Two Namibian firms qualify for Kudu gas project

Apr 26, 2005 02:00 AM

Two Namibian engineering firms have qualified as part of a consortia to participate in the Engineering, Procurement and Construction (EPC) tender for the Kudu Gas-to-Power Plant.
Once constructed, the Kudu gas-to-power would be the first power plant in Southern Africa that uses the combined cycle gas turbine (CCGT) technology.

Namibia power utility, NamPower invited tenders for the design, supply, manufacture, delivery, erection, test and commissioning of the 800 MW combined cycle gas turbine (CCGT) Kudu power station to be built near Oranjemund.
The announcement by the power utility followed after a competitive pre-qualification bid for the EPC contract, which closed in December 2004. Only 7 of the 12 bids for the pre-qualification tender complied with the qualification criteria to advance to the actual EPC tender.

Siemens Namibia together with Siemens South Africa submitted a pre-qualification bid with parent company Siemens AG. Another Namibian firm, Alstom (Namibia) submitted a bid together with Alstom South Africa with parent company Alstom (Switzerland) that partnered with other Alstom subsidiaries.
BVS Power Alliance, consisting of Black and Veatch and Saipem, submitted a joint tender and several liability tenders with original Gas Turbine Manufacturer. SNC-Lavalin International also submitted a joint several liability tender with General Electric International.

Fluor submitted a tender bid in joint several liability with Original Gas Turbine Manufacturer. Mitsubishi Heavy Industries (MHI) from Japan and General Electric International from the United States of America (USA) submitted individual tenders respectively.
Enquiry documents were issued to the pre-qualification EPC bidders on which the evaluations and qualifications of the companies and consortia were performed.

NamPower noted that the pre-qualification system was based on companies or consortia meeting the necessary financial, legal, technical, management expertise, project references, insurability, compliance, quality assurance and other technical requirements.
Consortia and companies that pre-qualified would be invited to submit tender bids for the Turnkey EPC contract for the completion of the detailed engineering, design, construct and commissioning of the entire plant including civil, electrical and mechanical works. NamPower further noted that it has impressed on the pre-qualified consortia the importance of local and regional subcontracting.

The power utility also urged local and regional companies that wish to participate in this project as suppliers or subcontractors to take advantage of the opportunity.
NamPower further urged the local and regional companies to establish contact with the pre-qualified consortia to ensure that a substantial portion of the investment that would be made in this project is directly pumped into the regional and local economies. The power utility is developing the 800 MW Kudu power station near Oranjemund in southwest Namibia as the majority shareholder inthe power station.

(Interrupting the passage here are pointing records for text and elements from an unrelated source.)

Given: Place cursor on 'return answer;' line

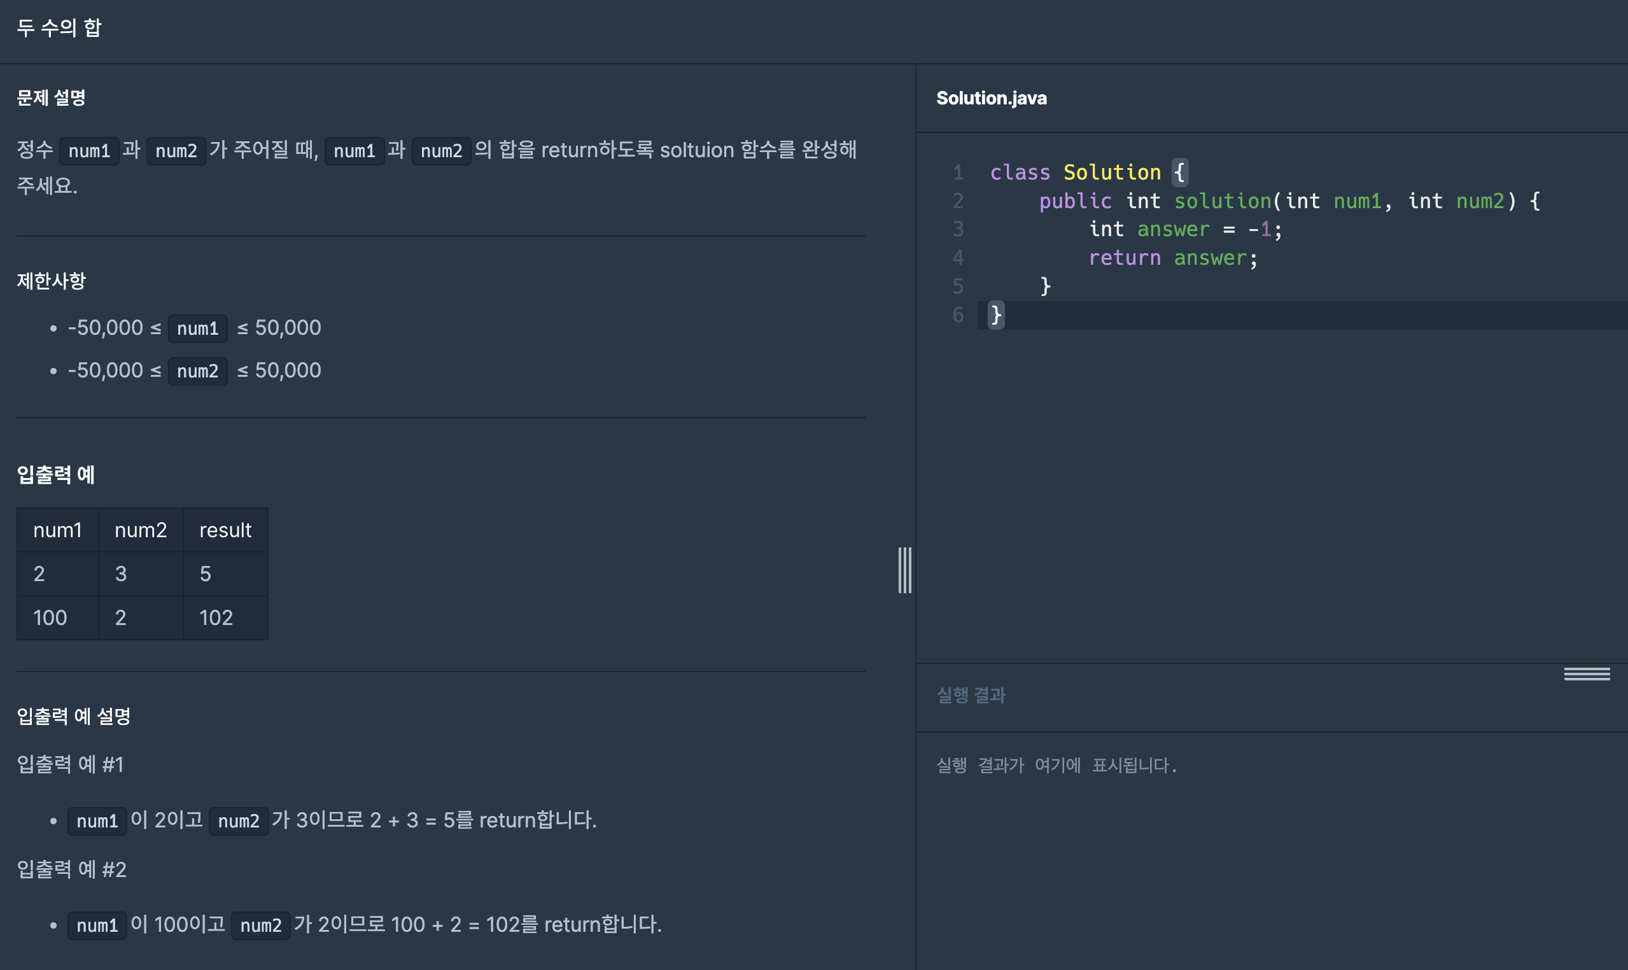Looking at the screenshot, I should click(x=1172, y=258).
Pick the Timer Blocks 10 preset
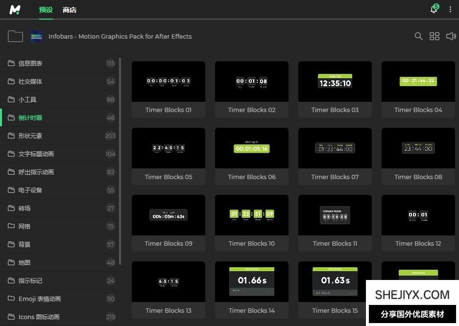 click(252, 215)
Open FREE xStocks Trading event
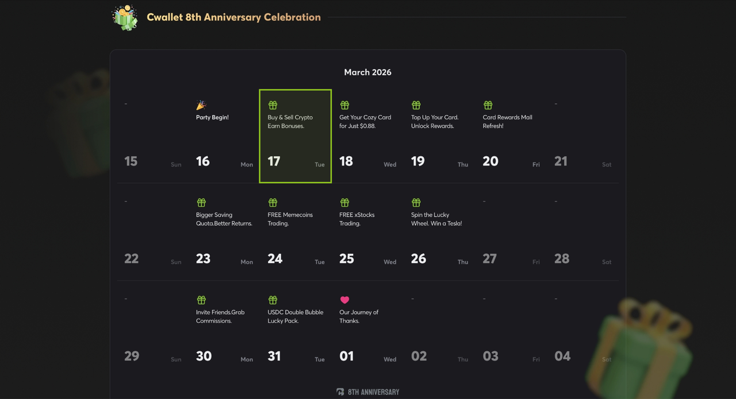The width and height of the screenshot is (736, 399). click(357, 219)
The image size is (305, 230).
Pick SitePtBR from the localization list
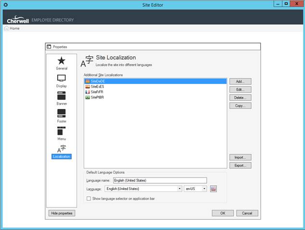click(97, 97)
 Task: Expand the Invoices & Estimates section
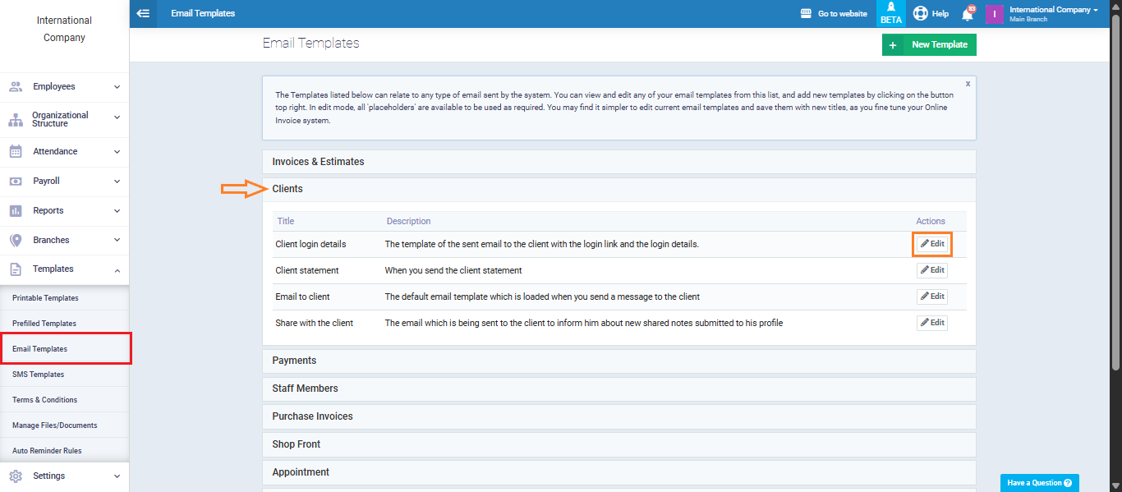point(318,162)
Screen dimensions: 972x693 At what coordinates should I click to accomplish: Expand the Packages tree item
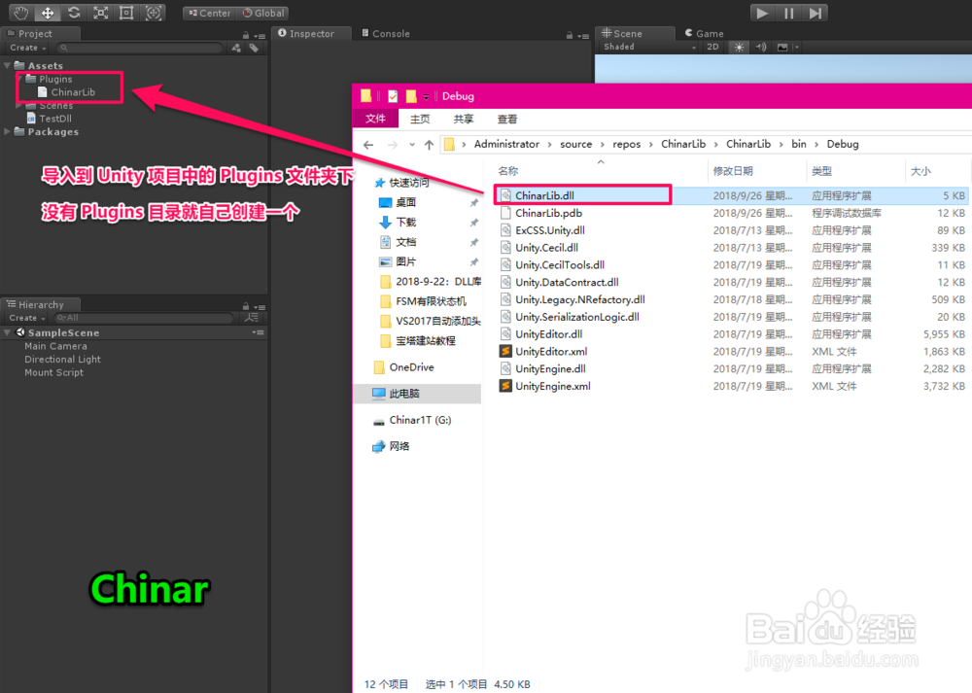tap(7, 131)
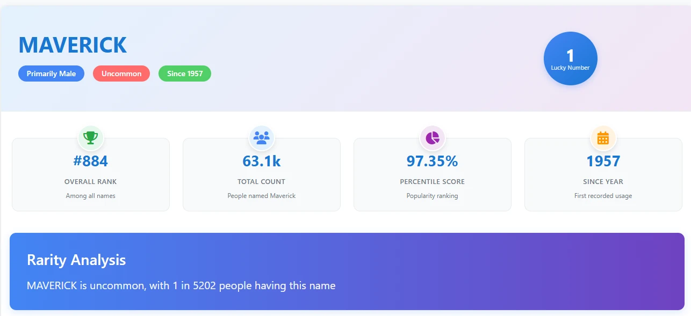691x316 pixels.
Task: Click the 63.1k total count value
Action: (261, 160)
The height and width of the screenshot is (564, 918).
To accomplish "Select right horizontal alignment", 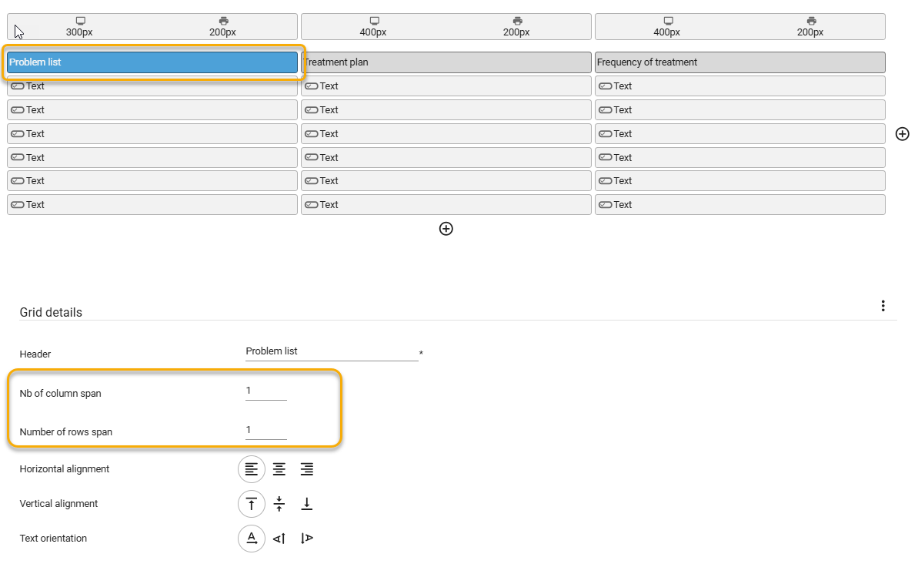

NamPower said that the combined cycle project will use natural gas from the Kudu gas field, located 170 km offshore. The plant would be connected to the Namibian and Southern Africa power grid. Power from the plant would be purchased under long-term power purchase agreements.
NamPower appointed a consortium of Ernst & Young and Saha International as financial advisors in 2004. It further appointed Leboeuf, Lamb, Greene & MacRae from the USA together with a local law firm Lorentz and Bone as legal advisors and ESB International as technical advisor for the project.